Plant Corn and Soybean According to Temperature and Moisture Conditions

We have had a long and cold winter. The arrival of spring has many growers eager to get into the field. Planting too early, however, can have a negative impact on yield. It is important to plant according to soil temperature and moisture conditions rather than the calendar.

Corn plants require some key ingredients to germinate and emerge uniformly in order to maximize yield potential. Besides adequate and uniform seed to soil contact and surface soil free from crust/compaction, there are some seasonal components that should be considered at planting.

Adequate and uniform soil temperature. Corn and soybeans will germinate and emerge slowly and unevenly when soil temperatures are less than optimal. The optimal soil temperature for corn is 50° F and 55 to 60° F for soybean. Under cold soil conditions, emergence can easily take up to 4 weeks.

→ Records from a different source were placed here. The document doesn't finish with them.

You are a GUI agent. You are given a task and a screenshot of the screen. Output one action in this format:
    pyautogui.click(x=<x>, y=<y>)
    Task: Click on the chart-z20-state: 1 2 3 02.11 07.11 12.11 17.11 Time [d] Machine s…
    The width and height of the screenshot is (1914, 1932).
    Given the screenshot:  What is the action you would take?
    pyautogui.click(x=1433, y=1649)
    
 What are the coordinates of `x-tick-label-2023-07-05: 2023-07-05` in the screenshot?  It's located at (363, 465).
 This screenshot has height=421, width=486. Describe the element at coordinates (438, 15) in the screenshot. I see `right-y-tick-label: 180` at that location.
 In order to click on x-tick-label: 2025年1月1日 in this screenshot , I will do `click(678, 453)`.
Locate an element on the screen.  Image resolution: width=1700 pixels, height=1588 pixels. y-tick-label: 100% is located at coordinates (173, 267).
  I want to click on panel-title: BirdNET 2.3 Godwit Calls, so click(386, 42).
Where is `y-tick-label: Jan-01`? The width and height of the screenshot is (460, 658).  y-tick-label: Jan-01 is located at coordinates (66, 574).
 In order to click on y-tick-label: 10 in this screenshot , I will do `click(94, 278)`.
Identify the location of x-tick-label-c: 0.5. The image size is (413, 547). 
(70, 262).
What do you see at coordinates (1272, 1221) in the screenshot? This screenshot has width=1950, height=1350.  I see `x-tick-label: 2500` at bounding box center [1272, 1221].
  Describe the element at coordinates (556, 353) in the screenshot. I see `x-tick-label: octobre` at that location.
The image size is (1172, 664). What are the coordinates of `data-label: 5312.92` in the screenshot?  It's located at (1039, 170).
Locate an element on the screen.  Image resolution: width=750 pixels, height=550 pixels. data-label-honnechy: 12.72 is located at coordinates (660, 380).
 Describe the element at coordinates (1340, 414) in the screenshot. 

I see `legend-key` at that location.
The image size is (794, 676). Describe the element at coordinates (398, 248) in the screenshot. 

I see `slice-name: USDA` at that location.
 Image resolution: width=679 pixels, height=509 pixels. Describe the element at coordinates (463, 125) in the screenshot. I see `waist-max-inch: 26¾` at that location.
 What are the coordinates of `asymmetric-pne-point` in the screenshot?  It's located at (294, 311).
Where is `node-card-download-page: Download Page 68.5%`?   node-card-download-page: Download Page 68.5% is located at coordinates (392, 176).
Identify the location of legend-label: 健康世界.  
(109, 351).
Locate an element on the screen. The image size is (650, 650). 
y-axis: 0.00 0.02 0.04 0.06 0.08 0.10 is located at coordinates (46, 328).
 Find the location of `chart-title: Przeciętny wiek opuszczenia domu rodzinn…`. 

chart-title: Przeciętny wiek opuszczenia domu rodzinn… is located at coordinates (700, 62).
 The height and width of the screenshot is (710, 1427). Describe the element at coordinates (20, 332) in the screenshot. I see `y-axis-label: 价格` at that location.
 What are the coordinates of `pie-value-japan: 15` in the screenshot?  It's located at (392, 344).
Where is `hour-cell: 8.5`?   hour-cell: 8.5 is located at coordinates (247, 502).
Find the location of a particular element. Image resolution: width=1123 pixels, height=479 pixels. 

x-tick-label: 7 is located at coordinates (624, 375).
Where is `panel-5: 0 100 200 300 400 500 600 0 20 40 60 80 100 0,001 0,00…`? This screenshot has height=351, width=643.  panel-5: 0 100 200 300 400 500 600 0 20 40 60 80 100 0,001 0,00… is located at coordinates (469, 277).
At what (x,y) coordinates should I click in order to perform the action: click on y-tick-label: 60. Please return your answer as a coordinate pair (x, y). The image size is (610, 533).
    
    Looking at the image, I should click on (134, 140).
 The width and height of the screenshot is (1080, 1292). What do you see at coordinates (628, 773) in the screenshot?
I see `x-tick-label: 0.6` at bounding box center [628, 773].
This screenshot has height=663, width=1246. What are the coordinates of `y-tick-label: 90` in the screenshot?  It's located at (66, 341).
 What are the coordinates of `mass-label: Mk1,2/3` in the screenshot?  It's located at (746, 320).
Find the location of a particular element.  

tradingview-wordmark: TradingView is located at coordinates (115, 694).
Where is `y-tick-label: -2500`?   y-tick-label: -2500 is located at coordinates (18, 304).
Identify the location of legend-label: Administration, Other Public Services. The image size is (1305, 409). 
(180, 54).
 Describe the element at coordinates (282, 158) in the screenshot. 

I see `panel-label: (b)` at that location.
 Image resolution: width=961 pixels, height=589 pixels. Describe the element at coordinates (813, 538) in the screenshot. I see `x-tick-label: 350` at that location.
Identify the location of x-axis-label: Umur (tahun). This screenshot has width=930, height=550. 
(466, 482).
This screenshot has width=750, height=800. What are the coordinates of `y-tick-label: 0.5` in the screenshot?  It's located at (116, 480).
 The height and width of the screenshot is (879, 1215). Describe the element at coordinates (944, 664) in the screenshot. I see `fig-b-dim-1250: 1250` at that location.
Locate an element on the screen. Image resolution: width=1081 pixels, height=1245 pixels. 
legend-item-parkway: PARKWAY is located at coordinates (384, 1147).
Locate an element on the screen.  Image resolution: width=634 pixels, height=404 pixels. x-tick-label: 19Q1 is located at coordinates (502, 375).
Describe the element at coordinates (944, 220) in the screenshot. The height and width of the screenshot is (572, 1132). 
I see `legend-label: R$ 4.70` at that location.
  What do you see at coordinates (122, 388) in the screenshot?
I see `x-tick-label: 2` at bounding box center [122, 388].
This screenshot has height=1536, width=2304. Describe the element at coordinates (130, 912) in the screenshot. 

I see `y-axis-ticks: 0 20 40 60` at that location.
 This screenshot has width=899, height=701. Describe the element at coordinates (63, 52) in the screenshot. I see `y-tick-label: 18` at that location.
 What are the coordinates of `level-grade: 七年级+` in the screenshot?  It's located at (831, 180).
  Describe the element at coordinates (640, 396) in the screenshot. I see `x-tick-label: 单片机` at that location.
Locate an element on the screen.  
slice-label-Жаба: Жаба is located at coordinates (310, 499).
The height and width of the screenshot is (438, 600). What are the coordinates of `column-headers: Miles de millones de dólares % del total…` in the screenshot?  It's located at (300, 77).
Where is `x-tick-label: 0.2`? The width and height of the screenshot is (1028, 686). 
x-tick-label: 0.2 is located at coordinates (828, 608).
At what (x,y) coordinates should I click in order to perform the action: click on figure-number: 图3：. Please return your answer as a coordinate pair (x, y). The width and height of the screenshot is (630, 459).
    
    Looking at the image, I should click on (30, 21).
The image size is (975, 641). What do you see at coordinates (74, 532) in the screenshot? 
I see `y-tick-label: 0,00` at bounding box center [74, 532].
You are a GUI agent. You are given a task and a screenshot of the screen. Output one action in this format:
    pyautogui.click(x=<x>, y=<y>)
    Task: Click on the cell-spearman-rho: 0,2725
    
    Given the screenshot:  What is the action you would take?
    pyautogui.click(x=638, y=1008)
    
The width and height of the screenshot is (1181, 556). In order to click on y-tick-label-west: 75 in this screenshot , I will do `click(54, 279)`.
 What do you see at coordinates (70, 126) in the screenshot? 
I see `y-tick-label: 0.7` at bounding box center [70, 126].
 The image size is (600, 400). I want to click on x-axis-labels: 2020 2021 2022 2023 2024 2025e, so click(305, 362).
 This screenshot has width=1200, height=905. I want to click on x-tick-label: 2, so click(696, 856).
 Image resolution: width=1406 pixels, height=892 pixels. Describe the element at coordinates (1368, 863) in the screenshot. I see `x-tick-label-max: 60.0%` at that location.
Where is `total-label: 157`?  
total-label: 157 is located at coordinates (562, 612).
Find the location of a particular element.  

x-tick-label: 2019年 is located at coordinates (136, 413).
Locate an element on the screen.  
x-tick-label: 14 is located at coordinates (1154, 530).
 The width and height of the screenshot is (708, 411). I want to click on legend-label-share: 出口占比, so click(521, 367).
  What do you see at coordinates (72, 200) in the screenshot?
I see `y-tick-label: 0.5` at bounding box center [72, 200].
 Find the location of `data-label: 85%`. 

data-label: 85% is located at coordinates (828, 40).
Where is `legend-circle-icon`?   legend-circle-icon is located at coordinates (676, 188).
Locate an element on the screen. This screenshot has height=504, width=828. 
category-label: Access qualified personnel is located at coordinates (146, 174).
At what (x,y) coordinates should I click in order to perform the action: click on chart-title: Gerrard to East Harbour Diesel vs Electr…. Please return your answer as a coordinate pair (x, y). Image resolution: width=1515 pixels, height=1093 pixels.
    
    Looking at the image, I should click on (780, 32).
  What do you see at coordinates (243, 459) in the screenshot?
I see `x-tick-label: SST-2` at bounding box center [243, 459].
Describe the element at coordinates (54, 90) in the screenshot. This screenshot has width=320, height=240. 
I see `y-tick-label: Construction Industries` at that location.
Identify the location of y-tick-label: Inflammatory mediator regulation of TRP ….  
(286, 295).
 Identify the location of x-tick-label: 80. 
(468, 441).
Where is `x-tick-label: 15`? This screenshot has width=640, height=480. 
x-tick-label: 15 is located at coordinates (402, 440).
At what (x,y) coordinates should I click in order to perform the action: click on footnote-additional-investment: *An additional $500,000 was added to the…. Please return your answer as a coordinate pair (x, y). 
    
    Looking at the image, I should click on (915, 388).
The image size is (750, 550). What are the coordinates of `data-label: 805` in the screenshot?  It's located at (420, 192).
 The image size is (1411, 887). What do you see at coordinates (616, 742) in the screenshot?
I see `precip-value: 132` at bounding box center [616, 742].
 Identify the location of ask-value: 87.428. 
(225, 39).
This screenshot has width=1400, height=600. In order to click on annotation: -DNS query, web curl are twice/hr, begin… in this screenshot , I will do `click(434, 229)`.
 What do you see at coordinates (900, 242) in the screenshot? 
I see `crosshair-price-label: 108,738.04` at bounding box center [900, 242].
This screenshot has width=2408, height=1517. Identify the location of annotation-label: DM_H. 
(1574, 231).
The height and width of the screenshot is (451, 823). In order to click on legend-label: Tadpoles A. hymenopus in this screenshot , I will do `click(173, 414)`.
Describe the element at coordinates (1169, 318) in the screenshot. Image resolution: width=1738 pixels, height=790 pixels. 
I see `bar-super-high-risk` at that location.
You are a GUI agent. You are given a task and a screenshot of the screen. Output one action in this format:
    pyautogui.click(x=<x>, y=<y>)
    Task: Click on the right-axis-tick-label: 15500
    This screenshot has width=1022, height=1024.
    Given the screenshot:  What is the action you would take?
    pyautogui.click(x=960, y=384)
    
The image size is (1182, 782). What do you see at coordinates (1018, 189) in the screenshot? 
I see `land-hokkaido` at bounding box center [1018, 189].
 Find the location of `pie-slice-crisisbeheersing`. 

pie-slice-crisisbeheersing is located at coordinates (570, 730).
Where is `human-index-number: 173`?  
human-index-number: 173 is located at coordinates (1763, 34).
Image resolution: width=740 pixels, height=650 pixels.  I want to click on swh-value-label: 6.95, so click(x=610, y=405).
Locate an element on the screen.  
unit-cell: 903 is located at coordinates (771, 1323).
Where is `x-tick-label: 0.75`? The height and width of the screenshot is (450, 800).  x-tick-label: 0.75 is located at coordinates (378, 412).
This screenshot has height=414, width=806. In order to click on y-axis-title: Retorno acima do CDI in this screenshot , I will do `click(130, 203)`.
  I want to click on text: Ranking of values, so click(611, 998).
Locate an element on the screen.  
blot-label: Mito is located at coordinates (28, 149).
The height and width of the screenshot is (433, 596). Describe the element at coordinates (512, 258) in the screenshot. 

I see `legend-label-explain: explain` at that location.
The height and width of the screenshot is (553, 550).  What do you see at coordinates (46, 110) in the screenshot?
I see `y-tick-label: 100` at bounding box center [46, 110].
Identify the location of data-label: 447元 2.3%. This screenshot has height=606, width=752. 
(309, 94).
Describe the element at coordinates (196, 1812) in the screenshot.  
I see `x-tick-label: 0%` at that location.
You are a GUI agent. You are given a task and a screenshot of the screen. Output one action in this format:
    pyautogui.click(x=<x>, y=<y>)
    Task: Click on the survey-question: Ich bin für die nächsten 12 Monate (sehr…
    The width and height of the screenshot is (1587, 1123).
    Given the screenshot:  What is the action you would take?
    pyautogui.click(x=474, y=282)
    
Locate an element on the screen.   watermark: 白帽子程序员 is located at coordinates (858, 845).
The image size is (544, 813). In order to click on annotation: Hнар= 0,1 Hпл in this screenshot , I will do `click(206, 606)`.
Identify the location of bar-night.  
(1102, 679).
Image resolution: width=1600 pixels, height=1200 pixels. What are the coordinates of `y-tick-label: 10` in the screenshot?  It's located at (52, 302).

When soils warm to the mid-50s, corn emergence can occur in as little as 5 to 7 days. Planting into soil at temperatures below the optimum can cause seeds to remain dormant and become more vulnerable to diseases, insects, and animal predators.

Adequate and uniform soil moisture. Simply defined as not too dry and not too wet – most growers know what this looks and feels like in their respective fields. Uneven soil temperature and soil moisture in the seed zone can be caused by: variable soil characteristics (texture, color, drainage, residue), tillage patterns, and uneven seeding depth.

Figure 1

Figure 1. Emergence problems in corn due to soil compaction. Photo courtesy of J. G. Davis, Colorado State University,

Seedbed preparation. Tilling fields when soil is too wet can cause soil compaction, which can result in decreased seedling germination, and restricted root growth and nutrient uptake (Figure 1). The majority of soil compaction takes place when equipment passes through a field. Consider staying out of the field if soil sticks to the tires or if equipment is leaving tracks deeper than 1 inch.

Planting depth. Soil temperature and moisture factor into planting depth​. Corn seeds should be planted around 1.5 to 2 inches deep when soil moisture is adequate. Planting shallower than 1.25 inches can result in rootless corn or root lodging and can also increase the risk of injury from some soil applied herbicides. If soil is dry, corn can be planted deeper into moisture, at around 3 inches. Recommendations for soybean planting depth range from 1 to 1.75 inches deep and no deeper than 2.5 inches.3 Deep planting provides stable moisture and temperature conditions to the seed, although planting too deep can burn energy needed later by the plant and inhibit emergence in stressful situations, such as soil crusting and compaction. Planter operators should regularly check for proper planting depth and make adjustments as field conditions change.

Germination and emergence issues. Waiting for optimal soil temperatures and conditions may help avoid chilling injury, disease, lack of oxygen to the seeds, and restricted plant growth, which can all lead to poor emergence. However in some instances, such as a late spring frost, injury may be unavoidable. Although it is important to plant within the acceptable planting window for the region and crop, rushing to plant in poor conditions can lead to yield-reducing problems later.

Imbibitional chilling injury. Planting into wet soils with a temperature below 50° F may result in chilling injury during germination. Within the first 24 to 48 hours after planting, corn kernels imbibe 30% of their weight in moisture before germination can begin.1,2 Cold water absorbed from rain or melting snow can cause cell membranes to become rigid and rupture. Evidence of this can be found in swollen kernels that fail to germinate, aborted radicles, and delayed seedling growth.

Figure 2

Figure 2. Deformed mesocotyl elongation due to early planting into cold soils.

Cold soil injury. Cold soils and/or wide fluctuations in soil temperature throughout the day during the emergence process can cause cold soil injury. This can be observed as seedlings leafing out underground, deformed mesocotyl elongation or corkscrewed mesocotyls, and stunting or death of the seminal root system (Figure 2).

Such damage may limit or cease nutrient uptake, restricting normal development of the mesocotyl and coleoptiles, as well as allow for soil disease and pest entry. If the coleoptile and mesocotyl are missing or broken off, damage is fatal. Seedlings with coleoptiles and mesocotyls intact may have new leaf development and resume normal growth when temperatures warm and fields dry.